*Exercise data*:

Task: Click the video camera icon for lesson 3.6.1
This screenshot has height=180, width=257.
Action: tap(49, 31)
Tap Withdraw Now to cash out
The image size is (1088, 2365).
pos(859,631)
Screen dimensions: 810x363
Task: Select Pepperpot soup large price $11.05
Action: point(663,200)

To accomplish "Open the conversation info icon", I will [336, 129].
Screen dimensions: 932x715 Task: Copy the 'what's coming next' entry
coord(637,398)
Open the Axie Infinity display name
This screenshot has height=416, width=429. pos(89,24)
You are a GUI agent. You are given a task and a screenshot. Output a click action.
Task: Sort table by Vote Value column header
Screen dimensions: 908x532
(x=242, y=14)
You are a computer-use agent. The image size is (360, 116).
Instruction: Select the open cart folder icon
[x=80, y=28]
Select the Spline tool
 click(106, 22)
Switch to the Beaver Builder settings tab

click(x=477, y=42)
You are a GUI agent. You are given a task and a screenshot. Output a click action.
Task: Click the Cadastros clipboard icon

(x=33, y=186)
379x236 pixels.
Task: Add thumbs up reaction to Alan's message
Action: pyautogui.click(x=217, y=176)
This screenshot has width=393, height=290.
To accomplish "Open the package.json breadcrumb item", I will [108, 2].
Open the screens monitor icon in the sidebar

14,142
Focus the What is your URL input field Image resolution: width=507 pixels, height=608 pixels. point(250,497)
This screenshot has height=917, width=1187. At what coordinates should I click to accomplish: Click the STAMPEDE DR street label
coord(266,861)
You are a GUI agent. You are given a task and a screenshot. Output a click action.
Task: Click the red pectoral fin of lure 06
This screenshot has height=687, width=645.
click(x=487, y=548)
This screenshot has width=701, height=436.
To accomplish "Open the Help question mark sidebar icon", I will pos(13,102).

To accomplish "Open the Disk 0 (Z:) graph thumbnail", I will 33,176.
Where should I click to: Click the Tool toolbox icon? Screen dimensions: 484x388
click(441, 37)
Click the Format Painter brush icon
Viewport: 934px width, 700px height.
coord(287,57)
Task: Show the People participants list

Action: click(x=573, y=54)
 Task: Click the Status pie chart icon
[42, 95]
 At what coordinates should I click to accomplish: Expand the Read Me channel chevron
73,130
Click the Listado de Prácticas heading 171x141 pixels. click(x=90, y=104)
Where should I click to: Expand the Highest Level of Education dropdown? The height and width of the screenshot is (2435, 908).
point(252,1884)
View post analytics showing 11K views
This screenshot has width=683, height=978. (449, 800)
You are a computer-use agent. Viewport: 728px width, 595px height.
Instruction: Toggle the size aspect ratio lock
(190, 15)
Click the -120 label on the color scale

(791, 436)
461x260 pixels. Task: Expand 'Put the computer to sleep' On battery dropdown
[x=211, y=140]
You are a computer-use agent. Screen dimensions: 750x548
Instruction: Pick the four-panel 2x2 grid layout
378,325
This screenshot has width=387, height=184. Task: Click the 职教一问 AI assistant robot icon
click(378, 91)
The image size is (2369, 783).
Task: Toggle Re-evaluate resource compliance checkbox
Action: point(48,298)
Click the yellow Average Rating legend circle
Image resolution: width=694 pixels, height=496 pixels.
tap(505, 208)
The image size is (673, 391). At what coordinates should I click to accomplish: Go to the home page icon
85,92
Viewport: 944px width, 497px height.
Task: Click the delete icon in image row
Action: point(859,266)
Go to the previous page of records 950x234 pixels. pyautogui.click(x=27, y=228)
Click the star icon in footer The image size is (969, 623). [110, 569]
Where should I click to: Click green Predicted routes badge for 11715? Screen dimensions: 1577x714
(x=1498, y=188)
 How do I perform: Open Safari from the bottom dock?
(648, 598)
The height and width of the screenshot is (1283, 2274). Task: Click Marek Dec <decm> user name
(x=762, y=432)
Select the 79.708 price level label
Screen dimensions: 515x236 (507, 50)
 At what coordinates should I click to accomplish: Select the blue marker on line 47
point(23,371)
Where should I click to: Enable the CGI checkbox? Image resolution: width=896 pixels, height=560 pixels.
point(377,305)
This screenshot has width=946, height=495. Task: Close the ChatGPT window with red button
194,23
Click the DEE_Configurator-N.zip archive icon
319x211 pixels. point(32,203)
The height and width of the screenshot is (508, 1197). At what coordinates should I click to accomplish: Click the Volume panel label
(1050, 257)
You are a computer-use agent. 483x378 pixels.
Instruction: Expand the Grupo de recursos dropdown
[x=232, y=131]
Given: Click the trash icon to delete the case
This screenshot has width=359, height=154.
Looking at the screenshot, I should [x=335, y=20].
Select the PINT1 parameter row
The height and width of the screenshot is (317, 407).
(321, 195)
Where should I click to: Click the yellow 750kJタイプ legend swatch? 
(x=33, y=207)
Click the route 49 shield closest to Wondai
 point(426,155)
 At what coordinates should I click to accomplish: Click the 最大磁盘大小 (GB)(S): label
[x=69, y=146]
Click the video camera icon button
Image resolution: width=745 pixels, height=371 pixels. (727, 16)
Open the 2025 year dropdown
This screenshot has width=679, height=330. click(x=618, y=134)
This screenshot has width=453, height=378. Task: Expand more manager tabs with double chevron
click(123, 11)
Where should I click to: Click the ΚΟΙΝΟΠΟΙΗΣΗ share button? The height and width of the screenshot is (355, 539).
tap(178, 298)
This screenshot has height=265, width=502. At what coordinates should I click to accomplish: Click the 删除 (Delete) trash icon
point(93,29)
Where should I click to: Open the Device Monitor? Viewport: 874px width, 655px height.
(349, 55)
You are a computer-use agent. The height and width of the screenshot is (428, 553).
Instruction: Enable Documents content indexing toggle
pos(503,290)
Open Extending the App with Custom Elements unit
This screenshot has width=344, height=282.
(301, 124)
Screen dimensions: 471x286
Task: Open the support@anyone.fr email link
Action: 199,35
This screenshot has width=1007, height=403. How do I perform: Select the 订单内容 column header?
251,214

*Assignment*: Write out every line from the records above, word for word.

*Response*:
Task: Click the video camera icon for lesson 3.6.1
This screenshot has height=180, width=257.
Action: tap(49, 31)
Tap Withdraw Now to cash out
The image size is (1088, 2365).
pos(859,631)
Screen dimensions: 810x363
Task: Select Pepperpot soup large price $11.05
Action: point(663,200)

To accomplish "Open the conversation info icon", I will [336, 129].
Screen dimensions: 932x715 Task: Copy the 'what's coming next' entry
coord(637,398)
Open the Axie Infinity display name
This screenshot has height=416, width=429. pos(89,24)
You are a GUI agent. You are given a task and a screenshot. Output a click action.
Task: Sort table by Vote Value column header
Screen dimensions: 908x532
(x=242, y=14)
You are a computer-use agent. The image size is (360, 116).
Instruction: Select the open cart folder icon
[x=80, y=28]
Select the Spline tool
 click(106, 22)
Switch to the Beaver Builder settings tab

click(x=477, y=42)
You are a GUI agent. You are given a task and a screenshot. Output a click action.
Task: Click the Cadastros clipboard icon

(x=33, y=186)
379x236 pixels.
Task: Add thumbs up reaction to Alan's message
Action: pyautogui.click(x=217, y=176)
This screenshot has width=393, height=290.
To accomplish "Open the package.json breadcrumb item", I will [108, 2].
Open the screens monitor icon in the sidebar

14,142
Focus the What is your URL input field Image resolution: width=507 pixels, height=608 pixels. point(250,497)
This screenshot has height=917, width=1187. At what coordinates should I click to accomplish: Click the STAMPEDE DR street label
coord(266,861)
You are a GUI agent. You are given a task and a screenshot. Output a click action.
Task: Click the red pectoral fin of lure 06
This screenshot has height=687, width=645.
click(x=487, y=548)
This screenshot has width=701, height=436.
To accomplish "Open the Help question mark sidebar icon", I will pos(13,102).

To accomplish "Open the Disk 0 (Z:) graph thumbnail", I will 33,176.
Where should I click to: Click the Tool toolbox icon? Screen dimensions: 484x388
click(441, 37)
Click the Format Painter brush icon
Viewport: 934px width, 700px height.
coord(287,57)
Task: Show the People participants list

Action: click(x=573, y=54)
 Task: Click the Status pie chart icon
[42, 95]
 At what coordinates should I click to accomplish: Expand the Read Me channel chevron
73,130
Click the Listado de Prácticas heading 171x141 pixels. click(x=90, y=104)
Where should I click to: Expand the Highest Level of Education dropdown? The height and width of the screenshot is (2435, 908).
point(252,1884)
View post analytics showing 11K views
This screenshot has width=683, height=978. (449, 800)
You are a computer-use agent. Viewport: 728px width, 595px height.
Instruction: Toggle the size aspect ratio lock
(190, 15)
Click the -120 label on the color scale

(791, 436)
461x260 pixels. Task: Expand 'Put the computer to sleep' On battery dropdown
[x=211, y=140]
You are a computer-use agent. Screen dimensions: 750x548
Instruction: Pick the four-panel 2x2 grid layout
378,325
This screenshot has width=387, height=184. Task: Click the 职教一问 AI assistant robot icon
click(378, 91)
The image size is (2369, 783).
Task: Toggle Re-evaluate resource compliance checkbox
Action: point(48,298)
Click the yellow Average Rating legend circle
Image resolution: width=694 pixels, height=496 pixels.
tap(505, 208)
The image size is (673, 391). At what coordinates should I click to accomplish: Go to the home page icon
85,92
Viewport: 944px width, 497px height.
Task: Click the delete icon in image row
Action: point(859,266)
Go to the previous page of records 950x234 pixels. pyautogui.click(x=27, y=228)
Click the star icon in footer The image size is (969, 623). [110, 569]
Where should I click to: Click green Predicted routes badge for 11715? Screen dimensions: 1577x714
(x=1498, y=188)
 How do I perform: Open Safari from the bottom dock?
(648, 598)
The height and width of the screenshot is (1283, 2274). Task: Click Marek Dec <decm> user name
(x=762, y=432)
Select the 79.708 price level label
Screen dimensions: 515x236 (507, 50)
 At what coordinates should I click to accomplish: Select the blue marker on line 47
point(23,371)
Where should I click to: Enable the CGI checkbox? Image resolution: width=896 pixels, height=560 pixels.
point(377,305)
This screenshot has width=946, height=495. Task: Close the ChatGPT window with red button
194,23
Click the DEE_Configurator-N.zip archive icon
319x211 pixels. point(32,203)
The height and width of the screenshot is (508, 1197). At what coordinates should I click to accomplish: Click the Volume panel label
(1050, 257)
You are a computer-use agent. 483x378 pixels.
Instruction: Expand the Grupo de recursos dropdown
[x=232, y=131]
Given: Click the trash icon to delete the case
This screenshot has width=359, height=154.
Looking at the screenshot, I should [x=335, y=20].
Select the PINT1 parameter row
The height and width of the screenshot is (317, 407).
(321, 195)
Where should I click to: Click the yellow 750kJタイプ legend swatch? 
(x=33, y=207)
Click the route 49 shield closest to Wondai
 point(426,155)
 At what coordinates should I click to accomplish: Click the 最大磁盘大小 (GB)(S): label
[x=69, y=146]
Click the video camera icon button
Image resolution: width=745 pixels, height=371 pixels. (727, 16)
Open the 2025 year dropdown
This screenshot has width=679, height=330. click(x=618, y=134)
This screenshot has width=453, height=378. Task: Expand more manager tabs with double chevron
click(123, 11)
Where should I click to: Click the ΚΟΙΝΟΠΟΙΗΣΗ share button? The height and width of the screenshot is (355, 539).
tap(178, 298)
This screenshot has height=265, width=502. At what coordinates should I click to accomplish: Click the 删除 (Delete) trash icon
point(93,29)
Where should I click to: Open the Device Monitor? Viewport: 874px width, 655px height.
(349, 55)
You are a computer-use agent. The height and width of the screenshot is (428, 553).
Instruction: Enable Documents content indexing toggle
pos(503,290)
Open Extending the App with Custom Elements unit
This screenshot has width=344, height=282.
(301, 124)
Screen dimensions: 471x286
Task: Open the support@anyone.fr email link
Action: 199,35
This screenshot has width=1007, height=403. How do I perform: Select the 订单内容 column header?
251,214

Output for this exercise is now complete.